> [Pixel coordinate grounding data]:
══════════

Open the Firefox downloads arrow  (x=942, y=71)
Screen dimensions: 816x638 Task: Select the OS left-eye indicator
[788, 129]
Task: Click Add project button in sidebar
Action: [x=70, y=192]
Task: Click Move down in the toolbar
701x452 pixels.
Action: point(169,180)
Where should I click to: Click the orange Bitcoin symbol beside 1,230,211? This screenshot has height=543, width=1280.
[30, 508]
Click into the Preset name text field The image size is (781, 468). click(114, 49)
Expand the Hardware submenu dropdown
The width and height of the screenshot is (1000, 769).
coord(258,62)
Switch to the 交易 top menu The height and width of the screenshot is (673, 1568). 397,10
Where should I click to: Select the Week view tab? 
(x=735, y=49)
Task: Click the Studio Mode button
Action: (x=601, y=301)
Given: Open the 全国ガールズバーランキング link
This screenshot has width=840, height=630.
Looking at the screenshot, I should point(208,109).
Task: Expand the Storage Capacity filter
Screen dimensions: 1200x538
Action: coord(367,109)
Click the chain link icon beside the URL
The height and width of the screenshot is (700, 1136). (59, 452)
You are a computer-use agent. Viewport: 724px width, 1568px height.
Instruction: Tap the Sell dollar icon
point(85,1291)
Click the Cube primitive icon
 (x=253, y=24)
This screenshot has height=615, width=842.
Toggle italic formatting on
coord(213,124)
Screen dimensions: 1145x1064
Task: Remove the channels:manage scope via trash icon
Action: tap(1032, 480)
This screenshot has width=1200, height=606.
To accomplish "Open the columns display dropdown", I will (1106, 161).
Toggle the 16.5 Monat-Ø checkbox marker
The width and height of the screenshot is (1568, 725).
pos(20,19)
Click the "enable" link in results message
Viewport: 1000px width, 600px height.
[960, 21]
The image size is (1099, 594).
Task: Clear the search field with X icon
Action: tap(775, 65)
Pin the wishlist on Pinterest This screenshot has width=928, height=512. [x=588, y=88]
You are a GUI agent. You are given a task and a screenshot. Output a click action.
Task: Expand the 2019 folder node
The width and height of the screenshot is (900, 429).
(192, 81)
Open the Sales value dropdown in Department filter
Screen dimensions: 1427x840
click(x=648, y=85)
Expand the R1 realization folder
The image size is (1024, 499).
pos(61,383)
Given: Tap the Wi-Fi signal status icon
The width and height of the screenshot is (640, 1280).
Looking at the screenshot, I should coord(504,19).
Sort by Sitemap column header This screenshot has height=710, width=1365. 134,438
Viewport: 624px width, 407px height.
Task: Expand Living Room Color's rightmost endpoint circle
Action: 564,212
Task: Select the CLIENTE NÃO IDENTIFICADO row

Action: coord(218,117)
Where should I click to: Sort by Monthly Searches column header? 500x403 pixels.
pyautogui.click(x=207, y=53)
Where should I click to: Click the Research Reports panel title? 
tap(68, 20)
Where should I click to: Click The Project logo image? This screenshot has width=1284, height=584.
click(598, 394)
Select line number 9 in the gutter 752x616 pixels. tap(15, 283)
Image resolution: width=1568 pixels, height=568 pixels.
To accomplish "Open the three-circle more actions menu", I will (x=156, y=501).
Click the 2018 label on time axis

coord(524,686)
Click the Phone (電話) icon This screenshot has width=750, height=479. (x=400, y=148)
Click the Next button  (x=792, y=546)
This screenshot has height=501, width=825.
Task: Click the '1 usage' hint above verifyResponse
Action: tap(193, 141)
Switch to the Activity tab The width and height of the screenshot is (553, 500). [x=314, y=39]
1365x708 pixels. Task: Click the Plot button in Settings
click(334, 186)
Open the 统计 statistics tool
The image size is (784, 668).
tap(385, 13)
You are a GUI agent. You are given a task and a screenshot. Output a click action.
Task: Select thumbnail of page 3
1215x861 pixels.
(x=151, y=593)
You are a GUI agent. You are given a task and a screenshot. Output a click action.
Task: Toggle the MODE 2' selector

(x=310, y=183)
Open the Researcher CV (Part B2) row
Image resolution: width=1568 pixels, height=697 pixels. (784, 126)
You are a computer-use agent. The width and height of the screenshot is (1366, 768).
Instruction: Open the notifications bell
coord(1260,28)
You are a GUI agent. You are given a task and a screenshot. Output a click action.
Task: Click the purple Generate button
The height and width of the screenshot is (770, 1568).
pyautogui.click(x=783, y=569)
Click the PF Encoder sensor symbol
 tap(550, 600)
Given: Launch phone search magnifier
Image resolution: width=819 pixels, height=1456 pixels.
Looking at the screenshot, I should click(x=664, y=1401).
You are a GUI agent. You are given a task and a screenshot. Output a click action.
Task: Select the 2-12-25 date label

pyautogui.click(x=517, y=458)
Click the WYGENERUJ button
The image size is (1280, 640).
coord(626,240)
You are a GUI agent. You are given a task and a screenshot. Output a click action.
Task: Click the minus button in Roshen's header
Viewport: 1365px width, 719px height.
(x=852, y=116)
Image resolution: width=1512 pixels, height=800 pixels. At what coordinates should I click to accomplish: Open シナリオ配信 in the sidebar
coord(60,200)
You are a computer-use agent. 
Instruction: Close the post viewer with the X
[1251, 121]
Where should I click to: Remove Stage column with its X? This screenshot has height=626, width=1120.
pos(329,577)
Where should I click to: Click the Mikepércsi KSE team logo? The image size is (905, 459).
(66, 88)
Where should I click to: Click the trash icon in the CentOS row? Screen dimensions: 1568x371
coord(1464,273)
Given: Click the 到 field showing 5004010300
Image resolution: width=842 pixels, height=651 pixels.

══════════

Please find all lines of the entries that hold the string "computer" and copy them.

You are a computer-use agent. Viewport: 724px width, 1568px height.
You are a computer-use agent. The width and height of the screenshot is (1366, 768).
You are a computer-use agent. 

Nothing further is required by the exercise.